Who is responsible for this?  I suppose we have to lay some of the blame at the feet of fairly novice director Oscar Pearce, and this is a shame.  He is bright and talented and will surely recover from this slight set-back.  His riotous farce about Laing was jolly good fun: I remember it with great affection.  But that play was all about ideas, and their ludicrous power over people.  This is a totally different work: Moliere actually loves his characters, while at the same time despising and mocking their pretensions.  There is an important distinction to be made there.  You have to find that love for the people, or the comedy doesn't work.  And I never, ever believed for a moment that anyone but Keith in this production knew the meaning of the word: his flirtatious interaction with the audience sets the seal on it more than his claims (are they to be taken seriously?) that he is some sort of reincarnation of Dionysos.  He alone has the capacity to speak directly - and often - to our hearts.

Thus, Millson here steals not only other people's money but the entire show.  Playing at least two sharply contrasting roles - each with consummate aplomb - he alone knows how to 'point' each line in the direction of just how much or how little laughter he wants from it; with the others, apart from the occasional flash of good luck here or there, such consistency of response is not forthcoming - not from me, nor from the audience around me.  The rest of the cast certainly rattle through their lines quickly enough, almost too fast too hear them: and that is the problem: they never seem to give any indication that they have (a) thought about what they really mean, nor (b) have understood themselves what it is they are trying to do, let alone say.  Or, rather, they don't seem to 'feel' the text much.  And so, neither does the audience.  It plays to our heads, but it doesn't really move us.  And Moliere should do both.  These are all intelligent, experienced actors, so how has all this gone awry?

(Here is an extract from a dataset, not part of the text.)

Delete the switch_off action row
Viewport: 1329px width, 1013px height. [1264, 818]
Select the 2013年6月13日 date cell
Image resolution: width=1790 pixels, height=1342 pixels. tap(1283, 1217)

Lizzie Winkler (Anna). Photo: Idil Sukan

True, there are also howling gaps in the dramaturgy: one kept sensing that a scene here or there had just been cut, that entire pages of dialogue had fallen on the rehearsal room floor, never to be retrieved, without a thought - or insufficient thought - about the damage that would do the flow, to the precious verisimilitude of the action.  Time and again, actors have to come on stage without having any adequate preparation to signal important developments, and so we kept switching off, asking ourselves, 'Wait a minute... how did that happen?', and so became distracted from concentrating on the story.  That is fatal in a play.  If the audience's attention wanders away from what is happening in front of them, it is very hard to get it back.  If this surmise about cuts is correct - and I have no way of knowing if it is - then I would like to know who asked for them.  And why.

So, if you feel in need of another run through this already very well run-through drama, then go.  You will see one very good performance, and it really is his show, which justifies - if only barely - the star-rating.  If not, order the script from Aurora Metro Books and enjoy a good laugh.